Input records START

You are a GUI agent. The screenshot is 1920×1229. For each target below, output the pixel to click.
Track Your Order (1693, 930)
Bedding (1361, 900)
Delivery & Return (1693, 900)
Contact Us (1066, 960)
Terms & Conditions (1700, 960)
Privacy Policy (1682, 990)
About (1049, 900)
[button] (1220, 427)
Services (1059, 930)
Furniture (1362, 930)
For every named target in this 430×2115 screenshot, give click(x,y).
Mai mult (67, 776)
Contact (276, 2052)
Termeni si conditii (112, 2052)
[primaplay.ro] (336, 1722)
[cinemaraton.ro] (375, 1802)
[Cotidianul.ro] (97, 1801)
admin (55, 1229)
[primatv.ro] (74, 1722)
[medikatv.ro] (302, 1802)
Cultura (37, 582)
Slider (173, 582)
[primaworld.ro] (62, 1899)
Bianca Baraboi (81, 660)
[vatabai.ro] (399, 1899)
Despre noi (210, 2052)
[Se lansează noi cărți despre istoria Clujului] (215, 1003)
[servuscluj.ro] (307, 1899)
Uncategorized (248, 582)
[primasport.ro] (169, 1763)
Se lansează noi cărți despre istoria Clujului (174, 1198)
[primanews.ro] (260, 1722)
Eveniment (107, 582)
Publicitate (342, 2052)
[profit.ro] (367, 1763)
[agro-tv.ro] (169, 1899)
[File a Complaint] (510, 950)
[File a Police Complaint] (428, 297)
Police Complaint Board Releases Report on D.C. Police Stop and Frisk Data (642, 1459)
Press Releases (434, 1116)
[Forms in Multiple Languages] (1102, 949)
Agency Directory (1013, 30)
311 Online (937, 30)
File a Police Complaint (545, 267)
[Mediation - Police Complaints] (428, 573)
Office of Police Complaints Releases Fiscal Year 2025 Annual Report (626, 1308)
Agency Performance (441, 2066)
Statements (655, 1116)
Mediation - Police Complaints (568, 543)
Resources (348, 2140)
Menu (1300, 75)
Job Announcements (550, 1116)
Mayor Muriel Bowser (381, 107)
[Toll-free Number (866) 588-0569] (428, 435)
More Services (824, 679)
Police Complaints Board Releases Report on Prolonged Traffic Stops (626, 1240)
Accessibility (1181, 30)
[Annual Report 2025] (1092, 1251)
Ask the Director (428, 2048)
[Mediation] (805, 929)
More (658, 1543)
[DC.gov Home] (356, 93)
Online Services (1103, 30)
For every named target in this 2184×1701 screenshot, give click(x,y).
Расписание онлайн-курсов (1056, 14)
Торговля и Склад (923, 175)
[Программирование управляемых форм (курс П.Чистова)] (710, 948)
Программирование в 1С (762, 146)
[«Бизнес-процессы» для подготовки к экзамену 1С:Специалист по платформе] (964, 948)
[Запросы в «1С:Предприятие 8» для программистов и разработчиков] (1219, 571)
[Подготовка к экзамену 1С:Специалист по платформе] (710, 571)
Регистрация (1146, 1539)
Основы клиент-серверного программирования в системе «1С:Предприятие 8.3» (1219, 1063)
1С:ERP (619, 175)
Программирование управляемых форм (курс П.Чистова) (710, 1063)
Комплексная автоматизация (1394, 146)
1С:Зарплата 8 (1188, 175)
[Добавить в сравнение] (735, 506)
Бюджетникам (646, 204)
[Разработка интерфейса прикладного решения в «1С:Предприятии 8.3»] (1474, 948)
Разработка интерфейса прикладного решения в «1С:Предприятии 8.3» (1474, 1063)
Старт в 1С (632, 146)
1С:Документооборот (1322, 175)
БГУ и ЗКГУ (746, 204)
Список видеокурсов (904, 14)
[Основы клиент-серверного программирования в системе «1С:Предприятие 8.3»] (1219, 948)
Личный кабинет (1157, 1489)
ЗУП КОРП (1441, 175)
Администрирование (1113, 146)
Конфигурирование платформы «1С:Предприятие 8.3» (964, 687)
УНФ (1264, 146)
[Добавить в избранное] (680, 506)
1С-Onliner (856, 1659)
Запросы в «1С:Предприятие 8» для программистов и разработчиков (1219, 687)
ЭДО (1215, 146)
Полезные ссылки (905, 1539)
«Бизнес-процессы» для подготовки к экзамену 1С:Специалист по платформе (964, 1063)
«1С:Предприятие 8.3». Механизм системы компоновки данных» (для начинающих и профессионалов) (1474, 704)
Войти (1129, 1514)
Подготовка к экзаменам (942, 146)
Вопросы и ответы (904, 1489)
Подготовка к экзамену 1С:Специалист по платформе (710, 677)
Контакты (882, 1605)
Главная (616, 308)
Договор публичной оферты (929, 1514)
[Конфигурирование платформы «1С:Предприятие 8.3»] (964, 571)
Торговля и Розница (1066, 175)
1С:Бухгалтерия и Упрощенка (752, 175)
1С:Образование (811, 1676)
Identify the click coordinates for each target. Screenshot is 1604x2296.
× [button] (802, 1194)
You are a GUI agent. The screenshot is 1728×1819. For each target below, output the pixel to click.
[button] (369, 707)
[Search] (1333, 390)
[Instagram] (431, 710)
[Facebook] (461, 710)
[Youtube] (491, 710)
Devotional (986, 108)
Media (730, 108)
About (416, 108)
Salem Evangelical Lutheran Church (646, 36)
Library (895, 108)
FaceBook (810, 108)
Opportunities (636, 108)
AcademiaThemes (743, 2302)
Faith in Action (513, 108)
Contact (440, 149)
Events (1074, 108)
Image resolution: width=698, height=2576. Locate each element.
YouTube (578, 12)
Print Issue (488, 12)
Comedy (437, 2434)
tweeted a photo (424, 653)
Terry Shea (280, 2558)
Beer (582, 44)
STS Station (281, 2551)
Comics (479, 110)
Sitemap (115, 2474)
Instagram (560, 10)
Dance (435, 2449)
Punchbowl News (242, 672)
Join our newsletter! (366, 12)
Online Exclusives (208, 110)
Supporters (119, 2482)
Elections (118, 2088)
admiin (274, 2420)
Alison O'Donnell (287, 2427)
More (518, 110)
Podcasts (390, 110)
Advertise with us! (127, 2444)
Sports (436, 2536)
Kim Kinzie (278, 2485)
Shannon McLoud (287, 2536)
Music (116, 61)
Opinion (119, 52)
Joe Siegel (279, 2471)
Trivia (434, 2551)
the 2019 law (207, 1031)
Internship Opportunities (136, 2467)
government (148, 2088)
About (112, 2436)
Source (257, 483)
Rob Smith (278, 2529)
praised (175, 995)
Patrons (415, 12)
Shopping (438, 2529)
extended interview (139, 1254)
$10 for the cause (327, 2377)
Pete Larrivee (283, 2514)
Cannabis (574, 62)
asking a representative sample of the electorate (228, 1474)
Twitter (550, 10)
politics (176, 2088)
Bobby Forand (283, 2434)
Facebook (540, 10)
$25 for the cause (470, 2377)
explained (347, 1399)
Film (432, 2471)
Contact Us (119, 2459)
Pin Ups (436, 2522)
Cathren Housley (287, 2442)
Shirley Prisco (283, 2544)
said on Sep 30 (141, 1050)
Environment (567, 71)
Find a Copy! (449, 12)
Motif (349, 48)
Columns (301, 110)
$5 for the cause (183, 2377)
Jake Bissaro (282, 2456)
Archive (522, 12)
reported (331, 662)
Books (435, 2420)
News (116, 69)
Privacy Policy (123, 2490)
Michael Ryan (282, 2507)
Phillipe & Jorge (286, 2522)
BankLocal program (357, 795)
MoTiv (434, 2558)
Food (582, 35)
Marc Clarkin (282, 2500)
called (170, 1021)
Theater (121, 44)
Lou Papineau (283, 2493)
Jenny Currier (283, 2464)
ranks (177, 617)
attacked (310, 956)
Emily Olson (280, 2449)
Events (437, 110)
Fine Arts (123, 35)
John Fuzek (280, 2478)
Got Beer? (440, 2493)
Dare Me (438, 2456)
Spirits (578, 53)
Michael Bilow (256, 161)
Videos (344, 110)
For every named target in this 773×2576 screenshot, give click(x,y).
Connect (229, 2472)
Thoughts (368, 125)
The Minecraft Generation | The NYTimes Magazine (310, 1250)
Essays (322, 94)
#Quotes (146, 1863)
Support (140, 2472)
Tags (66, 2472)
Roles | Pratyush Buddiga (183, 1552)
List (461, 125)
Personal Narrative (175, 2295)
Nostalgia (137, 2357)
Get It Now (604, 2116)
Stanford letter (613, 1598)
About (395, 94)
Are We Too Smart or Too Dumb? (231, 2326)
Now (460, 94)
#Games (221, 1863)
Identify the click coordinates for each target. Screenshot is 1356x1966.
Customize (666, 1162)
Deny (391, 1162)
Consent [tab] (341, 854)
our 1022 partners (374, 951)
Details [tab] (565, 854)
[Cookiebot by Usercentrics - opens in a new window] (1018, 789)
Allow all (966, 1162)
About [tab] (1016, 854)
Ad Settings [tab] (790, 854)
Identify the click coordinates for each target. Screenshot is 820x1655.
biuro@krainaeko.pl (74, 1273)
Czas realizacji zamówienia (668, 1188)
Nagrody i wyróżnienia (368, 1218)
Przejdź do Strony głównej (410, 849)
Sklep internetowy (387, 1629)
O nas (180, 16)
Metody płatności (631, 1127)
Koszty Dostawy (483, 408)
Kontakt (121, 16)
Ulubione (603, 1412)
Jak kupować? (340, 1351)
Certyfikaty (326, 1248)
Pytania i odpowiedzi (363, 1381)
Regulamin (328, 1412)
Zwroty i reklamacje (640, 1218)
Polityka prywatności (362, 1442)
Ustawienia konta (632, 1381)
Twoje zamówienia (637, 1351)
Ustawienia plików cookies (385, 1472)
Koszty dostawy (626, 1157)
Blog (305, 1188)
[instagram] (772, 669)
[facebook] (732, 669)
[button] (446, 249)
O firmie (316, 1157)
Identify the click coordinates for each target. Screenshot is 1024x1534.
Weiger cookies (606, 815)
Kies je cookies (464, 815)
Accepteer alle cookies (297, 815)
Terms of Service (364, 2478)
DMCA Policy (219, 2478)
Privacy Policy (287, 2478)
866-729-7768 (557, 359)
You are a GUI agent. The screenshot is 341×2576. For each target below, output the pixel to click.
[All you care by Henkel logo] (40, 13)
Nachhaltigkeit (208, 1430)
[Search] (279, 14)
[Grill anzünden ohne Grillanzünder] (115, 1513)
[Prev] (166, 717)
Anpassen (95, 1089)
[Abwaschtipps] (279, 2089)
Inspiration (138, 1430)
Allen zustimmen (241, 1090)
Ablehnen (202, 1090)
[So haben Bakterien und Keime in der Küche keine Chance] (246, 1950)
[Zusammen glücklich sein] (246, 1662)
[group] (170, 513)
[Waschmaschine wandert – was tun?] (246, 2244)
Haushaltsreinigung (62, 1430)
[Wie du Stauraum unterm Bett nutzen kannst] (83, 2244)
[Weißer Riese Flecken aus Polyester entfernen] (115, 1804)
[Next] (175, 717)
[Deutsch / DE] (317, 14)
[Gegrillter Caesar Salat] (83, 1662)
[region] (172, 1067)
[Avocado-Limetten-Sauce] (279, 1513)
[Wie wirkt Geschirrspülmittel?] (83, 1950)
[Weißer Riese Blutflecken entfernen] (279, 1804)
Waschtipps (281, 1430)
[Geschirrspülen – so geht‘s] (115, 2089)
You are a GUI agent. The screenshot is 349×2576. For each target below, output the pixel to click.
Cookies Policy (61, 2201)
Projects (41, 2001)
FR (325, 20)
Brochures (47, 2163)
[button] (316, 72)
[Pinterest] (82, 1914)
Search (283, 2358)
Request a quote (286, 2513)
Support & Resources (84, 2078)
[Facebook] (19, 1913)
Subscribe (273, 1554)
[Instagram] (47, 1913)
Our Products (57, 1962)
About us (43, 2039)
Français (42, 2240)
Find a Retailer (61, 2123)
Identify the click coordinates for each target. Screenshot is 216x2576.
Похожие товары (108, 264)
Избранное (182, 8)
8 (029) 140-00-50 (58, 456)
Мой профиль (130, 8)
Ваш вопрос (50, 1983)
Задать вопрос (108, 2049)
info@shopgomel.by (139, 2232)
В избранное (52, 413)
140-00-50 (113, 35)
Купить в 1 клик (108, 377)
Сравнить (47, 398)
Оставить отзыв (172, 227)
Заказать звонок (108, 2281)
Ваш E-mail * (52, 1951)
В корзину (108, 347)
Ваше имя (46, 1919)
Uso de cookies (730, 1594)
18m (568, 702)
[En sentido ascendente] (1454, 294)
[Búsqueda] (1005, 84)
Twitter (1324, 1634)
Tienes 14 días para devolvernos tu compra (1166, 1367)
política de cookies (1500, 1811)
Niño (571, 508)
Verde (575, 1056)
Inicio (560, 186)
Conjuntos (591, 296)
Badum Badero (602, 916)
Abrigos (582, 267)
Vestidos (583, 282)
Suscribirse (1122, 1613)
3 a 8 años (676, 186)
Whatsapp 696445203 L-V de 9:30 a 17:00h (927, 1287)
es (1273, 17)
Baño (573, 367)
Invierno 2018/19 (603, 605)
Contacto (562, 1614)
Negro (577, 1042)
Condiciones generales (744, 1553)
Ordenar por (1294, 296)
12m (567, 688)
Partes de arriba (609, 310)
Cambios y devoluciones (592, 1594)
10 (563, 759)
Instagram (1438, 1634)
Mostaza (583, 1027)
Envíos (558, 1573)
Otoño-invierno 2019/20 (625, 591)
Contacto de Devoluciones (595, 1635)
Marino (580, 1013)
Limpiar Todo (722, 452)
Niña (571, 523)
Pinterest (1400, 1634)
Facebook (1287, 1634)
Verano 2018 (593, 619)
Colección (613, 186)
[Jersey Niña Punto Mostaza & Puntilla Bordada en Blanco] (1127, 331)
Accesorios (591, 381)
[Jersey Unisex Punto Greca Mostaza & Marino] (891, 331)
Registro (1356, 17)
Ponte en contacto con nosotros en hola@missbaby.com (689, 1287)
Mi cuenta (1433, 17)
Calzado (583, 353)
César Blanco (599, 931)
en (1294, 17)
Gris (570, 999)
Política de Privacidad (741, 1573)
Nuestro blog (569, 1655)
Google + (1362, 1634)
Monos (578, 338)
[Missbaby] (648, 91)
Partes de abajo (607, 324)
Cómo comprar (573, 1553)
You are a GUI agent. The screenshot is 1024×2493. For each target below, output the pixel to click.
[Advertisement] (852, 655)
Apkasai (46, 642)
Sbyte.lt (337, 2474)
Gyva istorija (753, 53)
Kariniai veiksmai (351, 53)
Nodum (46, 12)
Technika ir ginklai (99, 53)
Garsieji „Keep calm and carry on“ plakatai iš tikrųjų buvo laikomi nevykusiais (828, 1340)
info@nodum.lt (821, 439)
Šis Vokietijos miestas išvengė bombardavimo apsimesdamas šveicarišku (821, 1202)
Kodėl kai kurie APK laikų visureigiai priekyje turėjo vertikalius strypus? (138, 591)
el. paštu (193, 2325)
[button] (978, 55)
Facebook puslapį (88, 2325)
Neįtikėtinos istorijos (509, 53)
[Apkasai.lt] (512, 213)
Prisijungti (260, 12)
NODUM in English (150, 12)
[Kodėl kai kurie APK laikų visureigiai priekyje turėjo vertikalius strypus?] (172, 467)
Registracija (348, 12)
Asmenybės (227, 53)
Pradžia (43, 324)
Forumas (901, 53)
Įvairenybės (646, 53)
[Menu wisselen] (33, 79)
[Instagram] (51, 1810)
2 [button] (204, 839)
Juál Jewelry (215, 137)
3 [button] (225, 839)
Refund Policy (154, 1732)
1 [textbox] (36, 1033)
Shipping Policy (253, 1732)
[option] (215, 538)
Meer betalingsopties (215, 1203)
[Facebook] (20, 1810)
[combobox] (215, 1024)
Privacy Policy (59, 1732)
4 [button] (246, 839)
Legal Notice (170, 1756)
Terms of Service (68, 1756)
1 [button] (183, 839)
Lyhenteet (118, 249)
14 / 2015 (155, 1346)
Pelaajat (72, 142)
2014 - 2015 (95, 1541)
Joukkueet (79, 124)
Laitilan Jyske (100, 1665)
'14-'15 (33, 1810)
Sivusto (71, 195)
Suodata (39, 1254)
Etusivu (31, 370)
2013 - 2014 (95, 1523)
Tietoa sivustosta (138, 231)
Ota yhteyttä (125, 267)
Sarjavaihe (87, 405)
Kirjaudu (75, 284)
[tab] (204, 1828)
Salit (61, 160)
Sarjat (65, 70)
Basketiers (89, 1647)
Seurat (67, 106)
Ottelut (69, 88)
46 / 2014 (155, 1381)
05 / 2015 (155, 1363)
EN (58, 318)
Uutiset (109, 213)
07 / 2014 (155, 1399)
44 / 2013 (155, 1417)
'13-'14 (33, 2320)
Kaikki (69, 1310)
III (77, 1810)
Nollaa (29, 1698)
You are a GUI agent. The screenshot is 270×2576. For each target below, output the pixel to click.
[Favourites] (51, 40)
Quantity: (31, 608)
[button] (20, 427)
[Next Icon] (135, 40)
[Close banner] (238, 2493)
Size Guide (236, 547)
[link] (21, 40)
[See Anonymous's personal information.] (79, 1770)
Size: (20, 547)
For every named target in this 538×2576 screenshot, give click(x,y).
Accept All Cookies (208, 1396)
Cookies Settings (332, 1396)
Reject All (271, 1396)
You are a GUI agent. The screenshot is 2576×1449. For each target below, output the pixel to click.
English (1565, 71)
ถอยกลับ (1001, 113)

Input records END

→ **Required action**
Only the lines from the first line of the material above through the line that contains "Termeni si conditii (112, 2052)" should be quoted, each one exactly.

→ **Result for this exercise**
You are a GUI agent. The screenshot is 1920×1229. For each target below, output the pixel to click.
Track Your Order (1693, 930)
Bedding (1361, 900)
Delivery & Return (1693, 900)
Contact Us (1066, 960)
Terms & Conditions (1700, 960)
Privacy Policy (1682, 990)
About (1049, 900)
[button] (1220, 427)
Services (1059, 930)
Furniture (1362, 930)
For every named target in this 430×2115 screenshot, give click(x,y).
Mai mult (67, 776)
Contact (276, 2052)
Termeni si conditii (112, 2052)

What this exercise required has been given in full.